Saved entries:
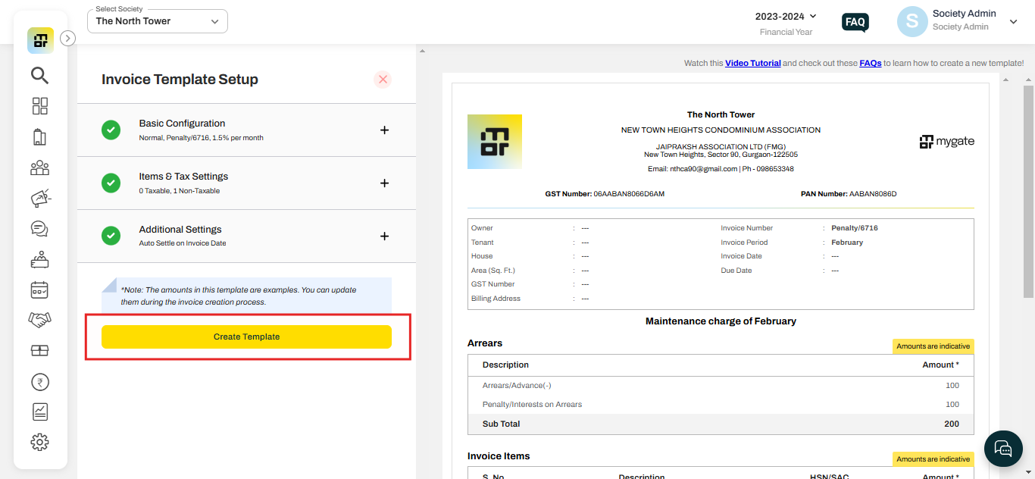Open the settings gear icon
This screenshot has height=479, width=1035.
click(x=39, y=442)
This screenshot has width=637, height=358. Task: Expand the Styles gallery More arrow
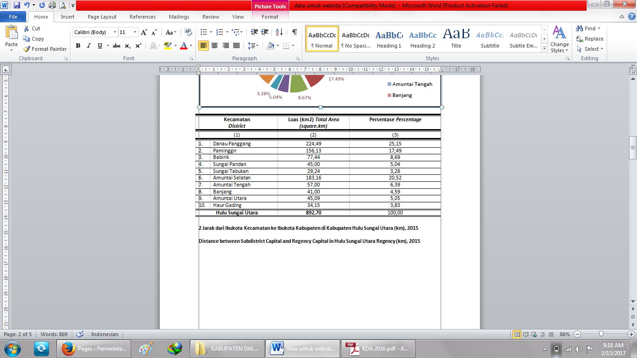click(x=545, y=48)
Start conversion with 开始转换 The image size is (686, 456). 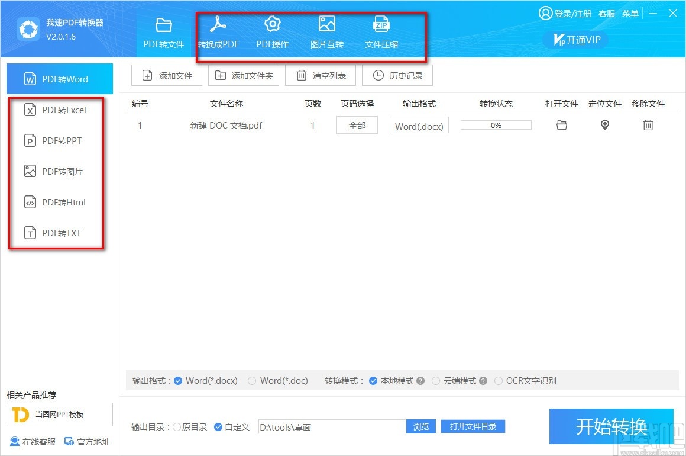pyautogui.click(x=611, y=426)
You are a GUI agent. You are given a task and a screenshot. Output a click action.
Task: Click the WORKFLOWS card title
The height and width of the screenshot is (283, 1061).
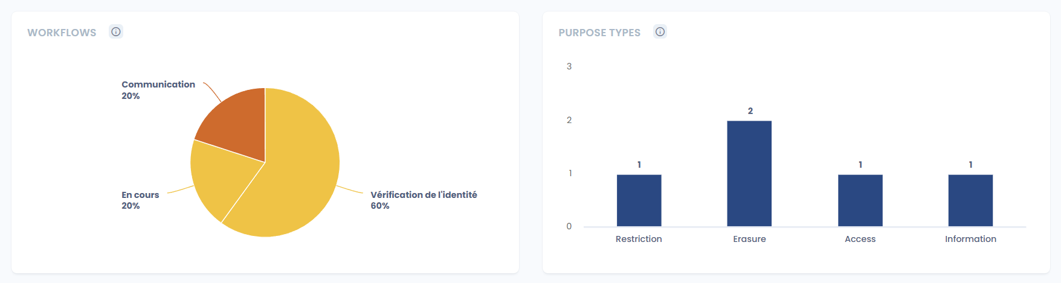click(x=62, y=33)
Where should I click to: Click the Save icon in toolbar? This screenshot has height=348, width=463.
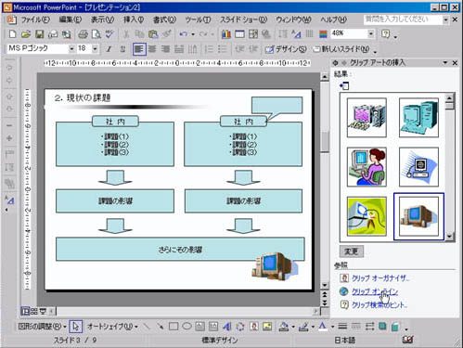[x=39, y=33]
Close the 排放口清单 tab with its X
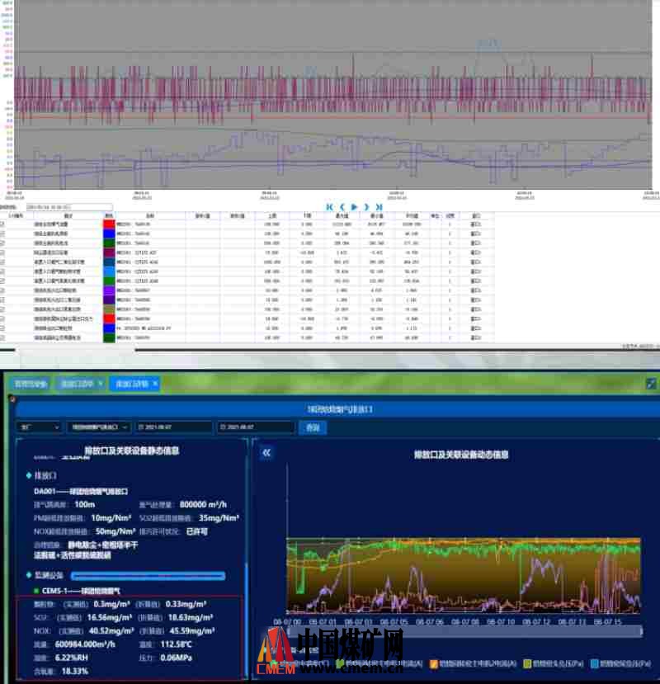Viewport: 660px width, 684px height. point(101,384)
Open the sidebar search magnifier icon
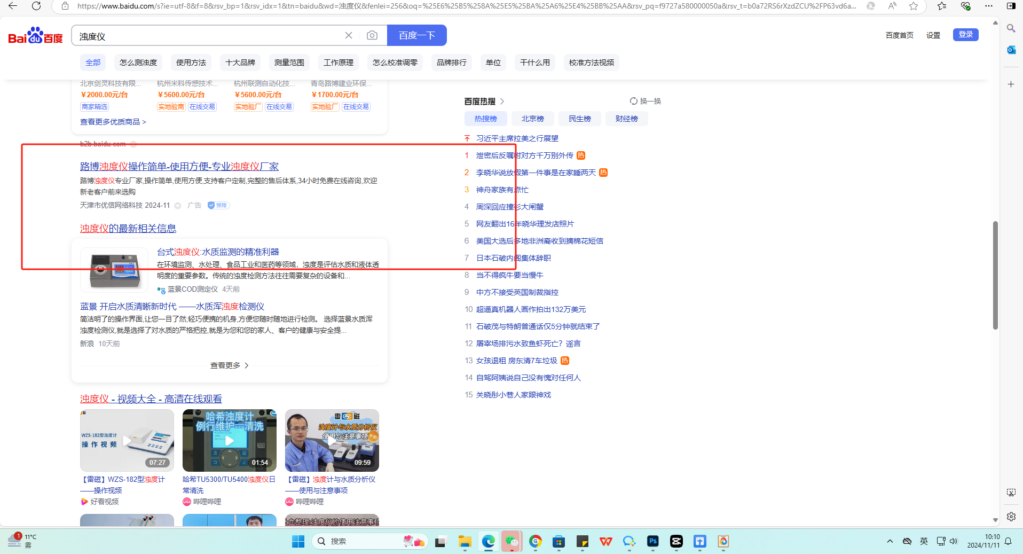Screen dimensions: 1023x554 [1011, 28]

==

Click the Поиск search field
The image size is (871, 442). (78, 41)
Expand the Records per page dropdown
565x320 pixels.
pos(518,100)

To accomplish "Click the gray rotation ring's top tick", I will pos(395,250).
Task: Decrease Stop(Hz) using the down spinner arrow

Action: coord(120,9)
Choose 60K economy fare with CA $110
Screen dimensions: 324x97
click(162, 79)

* * *

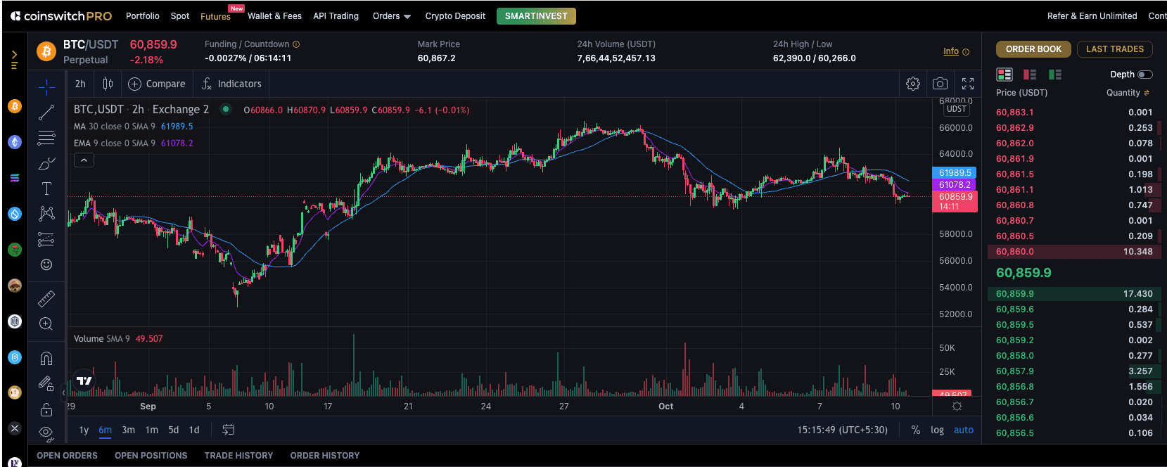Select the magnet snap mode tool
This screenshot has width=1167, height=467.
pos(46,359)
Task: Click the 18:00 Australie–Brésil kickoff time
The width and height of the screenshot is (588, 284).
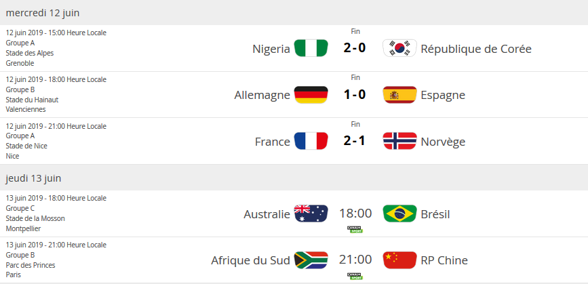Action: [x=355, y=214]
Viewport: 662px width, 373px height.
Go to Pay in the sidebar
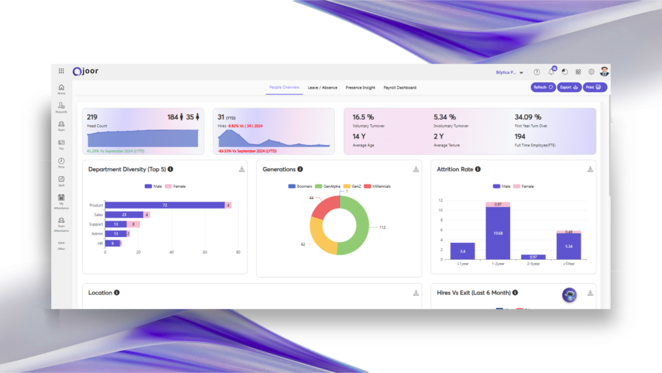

Exercise directions:
Using the entries above, reproduce word for word only the lines from the one that contains "Task: Click the 18:00" to the one that contains "Go to Pay in the sidebar", both ends included, and drop every picture.

Exercise response:
Task: Click the 18:00 Australie–Brésil kickoff time
The width and height of the screenshot is (588, 284).
Action: [x=355, y=214]
Viewport: 662px width, 373px height.
Go to Pay in the sidebar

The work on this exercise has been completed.